Puis, j’ai observé ceux qui perçoivent une pension, et j’ai constaté que la supercherie règne dans leurs transactions de même que la fraude et la volonté de léser autrui.

Ils sont également plongés dans l’ignorance.

J’ai constaté que la plupart de ceux qui ont un enfant lui confie une partie de ces choses afin de rechercher plus de gains, avant même que cet enfant  ne connaisse ses devoirs [religieux] et ne reçoive une éducation.

Puis, j’ai observé les femmes, et j’ai constaté qu’elles ont peu de religion et beaucoup d’ignorance.

Elles n’ont aucune connaissance sur l’au-delà, sauf celles qu’Allah préserve.

Je me suis alors dit :

Comme c’est étonnant !

Qui reste-t-il donc pour adorer Allah et Le connaître?

J’ai observé et j’ai vu les savants, les étudiants, les dévots et les ascètes.

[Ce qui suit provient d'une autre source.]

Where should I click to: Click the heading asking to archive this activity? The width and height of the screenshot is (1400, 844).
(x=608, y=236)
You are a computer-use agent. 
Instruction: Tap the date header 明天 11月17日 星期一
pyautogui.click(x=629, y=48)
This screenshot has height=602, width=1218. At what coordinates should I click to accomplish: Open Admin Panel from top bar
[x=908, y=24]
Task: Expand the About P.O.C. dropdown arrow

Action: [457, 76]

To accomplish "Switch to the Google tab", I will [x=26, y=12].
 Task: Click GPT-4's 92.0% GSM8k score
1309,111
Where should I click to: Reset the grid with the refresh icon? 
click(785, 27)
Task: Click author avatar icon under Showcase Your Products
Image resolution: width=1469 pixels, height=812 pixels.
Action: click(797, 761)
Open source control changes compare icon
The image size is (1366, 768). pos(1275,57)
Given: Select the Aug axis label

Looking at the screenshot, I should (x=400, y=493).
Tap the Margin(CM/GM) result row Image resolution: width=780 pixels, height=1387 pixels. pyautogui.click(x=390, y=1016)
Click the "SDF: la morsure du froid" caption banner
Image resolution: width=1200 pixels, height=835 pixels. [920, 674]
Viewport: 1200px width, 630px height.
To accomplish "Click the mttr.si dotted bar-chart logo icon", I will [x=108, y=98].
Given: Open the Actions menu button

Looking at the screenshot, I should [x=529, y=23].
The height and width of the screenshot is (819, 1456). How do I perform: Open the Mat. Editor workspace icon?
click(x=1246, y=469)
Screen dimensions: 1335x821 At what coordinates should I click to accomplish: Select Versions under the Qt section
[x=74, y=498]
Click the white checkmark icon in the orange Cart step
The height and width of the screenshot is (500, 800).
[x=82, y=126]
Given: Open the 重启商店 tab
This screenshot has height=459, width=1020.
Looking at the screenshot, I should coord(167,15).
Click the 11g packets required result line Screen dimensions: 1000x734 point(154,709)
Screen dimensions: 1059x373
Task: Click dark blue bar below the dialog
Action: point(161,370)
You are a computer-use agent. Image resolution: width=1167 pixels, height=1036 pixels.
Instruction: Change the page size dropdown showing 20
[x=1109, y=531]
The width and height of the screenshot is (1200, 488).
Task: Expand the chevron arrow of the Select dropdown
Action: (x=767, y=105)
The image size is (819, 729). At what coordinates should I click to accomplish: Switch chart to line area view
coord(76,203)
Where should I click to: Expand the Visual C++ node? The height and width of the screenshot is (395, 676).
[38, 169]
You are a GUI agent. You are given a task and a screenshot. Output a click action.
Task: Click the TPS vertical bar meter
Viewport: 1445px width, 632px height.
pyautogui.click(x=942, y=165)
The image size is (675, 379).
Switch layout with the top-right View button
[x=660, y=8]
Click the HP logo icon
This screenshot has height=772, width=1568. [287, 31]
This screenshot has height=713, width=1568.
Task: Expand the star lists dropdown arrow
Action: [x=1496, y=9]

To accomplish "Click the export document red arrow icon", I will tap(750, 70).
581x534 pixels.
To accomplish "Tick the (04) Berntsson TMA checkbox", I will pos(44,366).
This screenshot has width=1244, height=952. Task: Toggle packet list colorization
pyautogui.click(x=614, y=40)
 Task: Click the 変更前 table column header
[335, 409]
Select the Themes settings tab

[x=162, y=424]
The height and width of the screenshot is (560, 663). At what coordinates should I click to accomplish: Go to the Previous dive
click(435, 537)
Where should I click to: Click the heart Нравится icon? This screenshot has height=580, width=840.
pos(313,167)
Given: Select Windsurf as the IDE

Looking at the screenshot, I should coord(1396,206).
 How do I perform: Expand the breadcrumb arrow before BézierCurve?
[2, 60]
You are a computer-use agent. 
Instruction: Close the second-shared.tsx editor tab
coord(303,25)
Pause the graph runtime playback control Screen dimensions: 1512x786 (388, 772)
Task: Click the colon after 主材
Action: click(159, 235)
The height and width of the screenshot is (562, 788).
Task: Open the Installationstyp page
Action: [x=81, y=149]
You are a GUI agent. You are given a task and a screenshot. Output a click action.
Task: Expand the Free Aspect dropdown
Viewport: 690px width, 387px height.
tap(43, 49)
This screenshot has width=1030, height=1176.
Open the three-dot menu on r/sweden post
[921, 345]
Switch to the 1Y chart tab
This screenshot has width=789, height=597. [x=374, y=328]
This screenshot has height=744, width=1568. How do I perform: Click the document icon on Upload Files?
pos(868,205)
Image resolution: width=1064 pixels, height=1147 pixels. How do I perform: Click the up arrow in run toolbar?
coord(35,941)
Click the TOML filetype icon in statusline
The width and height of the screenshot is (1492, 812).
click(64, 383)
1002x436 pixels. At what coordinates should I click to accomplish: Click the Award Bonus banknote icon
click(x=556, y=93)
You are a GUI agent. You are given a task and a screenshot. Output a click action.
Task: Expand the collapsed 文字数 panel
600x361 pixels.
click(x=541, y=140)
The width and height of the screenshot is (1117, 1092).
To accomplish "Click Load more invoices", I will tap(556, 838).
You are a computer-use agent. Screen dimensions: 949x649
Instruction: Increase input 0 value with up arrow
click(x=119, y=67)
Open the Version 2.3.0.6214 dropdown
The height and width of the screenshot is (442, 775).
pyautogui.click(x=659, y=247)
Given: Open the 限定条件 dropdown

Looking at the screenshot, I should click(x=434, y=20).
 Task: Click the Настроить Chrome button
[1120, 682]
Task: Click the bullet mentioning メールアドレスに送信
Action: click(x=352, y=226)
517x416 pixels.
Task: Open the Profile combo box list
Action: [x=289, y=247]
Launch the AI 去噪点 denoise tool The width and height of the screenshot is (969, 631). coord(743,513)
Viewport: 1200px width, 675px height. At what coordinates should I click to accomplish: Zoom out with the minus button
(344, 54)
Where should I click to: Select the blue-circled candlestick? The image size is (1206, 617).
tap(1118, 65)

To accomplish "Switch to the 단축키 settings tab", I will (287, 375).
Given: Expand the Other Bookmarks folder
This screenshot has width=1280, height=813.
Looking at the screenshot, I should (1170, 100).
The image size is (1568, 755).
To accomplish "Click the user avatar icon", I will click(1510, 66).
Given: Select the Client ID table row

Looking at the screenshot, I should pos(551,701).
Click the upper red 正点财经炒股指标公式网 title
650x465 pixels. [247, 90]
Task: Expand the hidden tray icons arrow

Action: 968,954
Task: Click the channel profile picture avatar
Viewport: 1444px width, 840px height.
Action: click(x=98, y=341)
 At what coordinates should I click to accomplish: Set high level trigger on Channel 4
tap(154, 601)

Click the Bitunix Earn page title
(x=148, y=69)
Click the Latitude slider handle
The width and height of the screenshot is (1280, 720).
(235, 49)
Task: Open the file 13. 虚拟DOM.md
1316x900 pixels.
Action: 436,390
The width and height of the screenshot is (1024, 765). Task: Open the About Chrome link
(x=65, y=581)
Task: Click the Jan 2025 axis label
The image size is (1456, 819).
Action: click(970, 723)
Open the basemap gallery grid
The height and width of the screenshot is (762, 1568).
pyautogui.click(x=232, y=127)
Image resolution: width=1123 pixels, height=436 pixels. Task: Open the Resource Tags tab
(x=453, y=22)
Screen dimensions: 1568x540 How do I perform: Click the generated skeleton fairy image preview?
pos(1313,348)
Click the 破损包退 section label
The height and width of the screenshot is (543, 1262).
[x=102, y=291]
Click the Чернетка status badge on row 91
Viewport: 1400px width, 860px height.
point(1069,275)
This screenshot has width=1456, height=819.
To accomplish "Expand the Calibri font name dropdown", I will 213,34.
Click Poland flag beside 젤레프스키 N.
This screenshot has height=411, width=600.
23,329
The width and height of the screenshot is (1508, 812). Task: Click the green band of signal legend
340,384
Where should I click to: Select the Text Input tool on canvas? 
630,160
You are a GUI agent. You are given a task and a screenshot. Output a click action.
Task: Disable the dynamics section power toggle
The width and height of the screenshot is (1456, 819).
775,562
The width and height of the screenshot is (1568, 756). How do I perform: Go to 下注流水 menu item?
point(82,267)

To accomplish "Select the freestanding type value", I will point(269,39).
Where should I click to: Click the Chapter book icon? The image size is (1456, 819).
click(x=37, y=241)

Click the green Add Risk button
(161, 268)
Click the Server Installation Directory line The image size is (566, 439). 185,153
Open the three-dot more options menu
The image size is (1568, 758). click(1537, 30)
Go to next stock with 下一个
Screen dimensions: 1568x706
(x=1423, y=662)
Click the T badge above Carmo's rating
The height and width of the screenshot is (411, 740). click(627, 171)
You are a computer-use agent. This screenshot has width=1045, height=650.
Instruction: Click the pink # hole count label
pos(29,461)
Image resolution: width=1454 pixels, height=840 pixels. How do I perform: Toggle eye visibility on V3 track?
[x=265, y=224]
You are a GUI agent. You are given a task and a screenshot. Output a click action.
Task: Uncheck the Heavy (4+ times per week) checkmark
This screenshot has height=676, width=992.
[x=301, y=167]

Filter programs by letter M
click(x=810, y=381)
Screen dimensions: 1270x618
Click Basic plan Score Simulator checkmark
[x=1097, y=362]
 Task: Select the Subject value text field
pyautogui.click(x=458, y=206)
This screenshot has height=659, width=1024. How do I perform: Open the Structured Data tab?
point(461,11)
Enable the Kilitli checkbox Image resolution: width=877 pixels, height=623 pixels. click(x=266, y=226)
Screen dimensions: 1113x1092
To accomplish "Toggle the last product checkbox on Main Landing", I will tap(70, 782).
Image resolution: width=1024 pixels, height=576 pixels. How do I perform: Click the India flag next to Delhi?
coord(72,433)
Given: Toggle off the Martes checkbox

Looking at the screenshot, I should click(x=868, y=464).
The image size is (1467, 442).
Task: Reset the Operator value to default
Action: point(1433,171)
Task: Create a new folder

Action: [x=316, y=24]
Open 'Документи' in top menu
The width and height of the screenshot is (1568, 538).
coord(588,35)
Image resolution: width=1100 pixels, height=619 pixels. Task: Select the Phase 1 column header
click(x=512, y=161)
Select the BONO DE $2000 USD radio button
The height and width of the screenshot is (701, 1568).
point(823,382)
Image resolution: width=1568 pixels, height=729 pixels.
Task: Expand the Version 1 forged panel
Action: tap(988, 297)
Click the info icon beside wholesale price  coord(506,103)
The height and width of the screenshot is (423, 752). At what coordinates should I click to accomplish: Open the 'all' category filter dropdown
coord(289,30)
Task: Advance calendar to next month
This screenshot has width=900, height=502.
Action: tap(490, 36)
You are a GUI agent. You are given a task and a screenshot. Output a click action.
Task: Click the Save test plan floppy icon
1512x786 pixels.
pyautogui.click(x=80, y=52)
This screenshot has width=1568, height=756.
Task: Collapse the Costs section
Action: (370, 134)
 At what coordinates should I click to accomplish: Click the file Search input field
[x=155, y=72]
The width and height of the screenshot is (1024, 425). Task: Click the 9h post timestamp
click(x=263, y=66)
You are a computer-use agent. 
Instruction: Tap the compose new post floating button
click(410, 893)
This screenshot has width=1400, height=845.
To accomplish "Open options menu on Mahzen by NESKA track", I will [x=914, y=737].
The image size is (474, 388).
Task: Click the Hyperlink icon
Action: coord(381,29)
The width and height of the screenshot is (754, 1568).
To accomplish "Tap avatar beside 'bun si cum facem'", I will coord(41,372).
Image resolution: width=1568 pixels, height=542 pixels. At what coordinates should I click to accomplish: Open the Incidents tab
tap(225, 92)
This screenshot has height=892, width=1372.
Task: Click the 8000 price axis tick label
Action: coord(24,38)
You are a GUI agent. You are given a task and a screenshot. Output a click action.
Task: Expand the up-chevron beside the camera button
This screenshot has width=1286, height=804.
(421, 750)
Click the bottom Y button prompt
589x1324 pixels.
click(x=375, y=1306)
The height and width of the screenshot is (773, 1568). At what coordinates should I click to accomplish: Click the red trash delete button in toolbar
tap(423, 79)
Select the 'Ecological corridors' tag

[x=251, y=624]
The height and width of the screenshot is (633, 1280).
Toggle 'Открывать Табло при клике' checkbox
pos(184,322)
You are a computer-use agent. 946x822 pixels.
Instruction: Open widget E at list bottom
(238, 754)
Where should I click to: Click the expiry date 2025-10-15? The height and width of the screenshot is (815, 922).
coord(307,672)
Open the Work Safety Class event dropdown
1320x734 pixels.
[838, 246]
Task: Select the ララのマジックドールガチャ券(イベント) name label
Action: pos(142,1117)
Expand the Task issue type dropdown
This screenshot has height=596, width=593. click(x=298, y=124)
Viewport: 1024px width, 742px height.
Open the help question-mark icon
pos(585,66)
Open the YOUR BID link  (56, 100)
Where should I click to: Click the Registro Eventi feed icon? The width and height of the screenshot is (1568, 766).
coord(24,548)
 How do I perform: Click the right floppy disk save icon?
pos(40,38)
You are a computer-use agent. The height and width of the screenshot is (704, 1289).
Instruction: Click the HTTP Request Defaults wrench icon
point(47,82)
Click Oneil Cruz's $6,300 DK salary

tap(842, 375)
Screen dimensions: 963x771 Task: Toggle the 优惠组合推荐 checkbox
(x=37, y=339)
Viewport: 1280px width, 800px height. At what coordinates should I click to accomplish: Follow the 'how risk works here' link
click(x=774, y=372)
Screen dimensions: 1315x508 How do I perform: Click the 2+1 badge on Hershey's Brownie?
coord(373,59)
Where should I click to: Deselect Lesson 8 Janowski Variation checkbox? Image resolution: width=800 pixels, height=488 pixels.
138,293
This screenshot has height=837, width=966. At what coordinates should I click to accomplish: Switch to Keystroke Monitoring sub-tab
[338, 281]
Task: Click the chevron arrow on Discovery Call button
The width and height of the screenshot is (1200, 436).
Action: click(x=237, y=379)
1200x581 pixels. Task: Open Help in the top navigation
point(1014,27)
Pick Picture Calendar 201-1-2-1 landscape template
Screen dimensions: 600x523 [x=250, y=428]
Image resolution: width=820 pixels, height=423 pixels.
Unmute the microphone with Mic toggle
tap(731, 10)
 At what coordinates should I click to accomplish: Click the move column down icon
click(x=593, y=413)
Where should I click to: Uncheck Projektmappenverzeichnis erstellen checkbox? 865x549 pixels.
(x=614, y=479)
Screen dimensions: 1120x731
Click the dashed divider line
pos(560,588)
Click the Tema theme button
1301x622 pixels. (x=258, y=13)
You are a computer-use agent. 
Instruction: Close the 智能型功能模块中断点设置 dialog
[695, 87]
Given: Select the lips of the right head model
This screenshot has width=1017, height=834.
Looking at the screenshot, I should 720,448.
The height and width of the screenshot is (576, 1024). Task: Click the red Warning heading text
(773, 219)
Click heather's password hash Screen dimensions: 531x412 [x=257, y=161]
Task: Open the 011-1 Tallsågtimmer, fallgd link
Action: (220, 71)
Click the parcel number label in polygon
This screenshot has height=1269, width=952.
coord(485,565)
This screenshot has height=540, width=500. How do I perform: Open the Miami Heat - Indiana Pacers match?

J’ai médité sur la condition des dévots et ascètes, et j’ai constaté que la plupart d’entre eux voue des adorations sans science, qu’il leur plaît d’être révérés, de se voir embrasser la main et d’avoir de nombreux disciples, si bien que, lorsque l’un d’eux a besoin d’acheter quelque chose au marché, il s’en abstient pour que sa réputation n’en soit pas brisée !

Leur rang leur tient tellement à cœur qu’ils ne visitent pas le malade, n’assistent à aucunes funérailles, sauf lorsqu’il s’agit de quelqu’un d’important pour eux, ils ne se rendent pas visite, et plus encore, ils évitent même de se rencontrer : leur respectabilité est devenue telle une idole qu’ils adorent sans le savoir !

Certains se hasardent-ils à donner des avis religieux alors qu’ils critiquent les savants pour leur convoitise en ce bas monde, sans savoir que ce qui est blâmable en cette vie est la condition en laquelle ils se trouvent, et non le fait de consommer ce qui est permis !

Puis j’ai médité sur la condition des savants et étudiants, et j’ai constaté que les étudiants ne montrent que peu de signe d’excellence, car le signe de l’excellence consiste à rechercher la science et la mettre en pratique, alors que la plupart d’entre eux apprennent de la science ce qui sera pour eux un filet pour amasser des biens, soit pour faire main basse sur un poste de juge d’un lieu ou d’une région, soit ce qui est nécessaire pour se distinguer de ses semblables, puis se contenter de cela.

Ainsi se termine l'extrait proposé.